ECLI:NL:CRVB:2016:27
Centrale Raad van Beroep
- Hoger beroep
- Rechtspraak.nl
Tussenuitspraak inzake WIA-uitkering en medische beoordeling
Op 8 januari 2016 heeft de Centrale Raad van Beroep een tussenuitspraak gedaan in het hoger beroep van appellante B.V. tegen de Raad van bestuur van het Uitvoeringsinstituut werknemersverzekeringen (Uwv). De zaak betreft de toekenning van een WGA-loongerelateerde uitkering aan een werkneemster, waarbij de mate van arbeidsongeschiktheid door het Uwv was vastgesteld op 80-100%. Appellante, die als eigenrisicodrager fungeert, heeft bezwaar gemaakt tegen deze toekenning en de daaruit voortvloeiende financiële gevolgen. De rechtbank Zeeland-West-Brabant had het beroep van appellante ongegrond verklaard, waarop zij in hoger beroep ging.

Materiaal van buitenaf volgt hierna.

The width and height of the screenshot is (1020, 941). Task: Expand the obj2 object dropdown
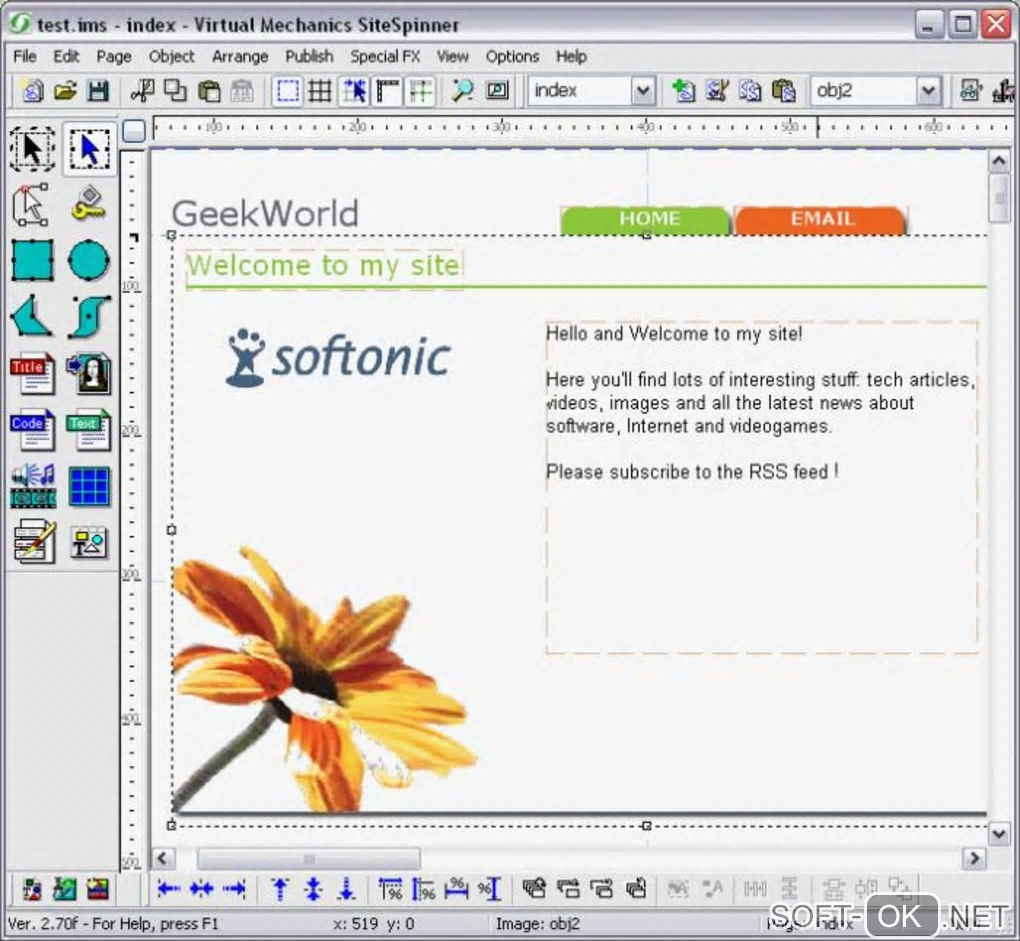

In de tussenuitspraak oordeelt de Raad dat de medische beoordeling door de verzekeringsarts bezwaar en beroep onvoldoende is gemotiveerd. Appellante heeft terecht aangevoerd dat de diagnoses op de datum in geding niet overtuigend zijn onderbouwd en dat de aangenomen urenbeperking niet gerechtvaardigd is. De Raad heeft het Uwv opgedragen om de gebreken in het bestreden besluit te herstellen, waarbij het noodzakelijk is om nadere informatie op te vragen bij de behandelaren van de werkneemster. De Raad benadrukt het belang van zorgvuldigheid en motivering in de besluitvorming, vooral gezien de impact van de uitkering op de betrokken partijen.
De uitspraak is gedaan in het openbaar en de Raad heeft het Uwv een termijn van zes weken gegeven om de gebreken te herstellen, met inachtneming van de overwegingen in deze tussenuitspraak.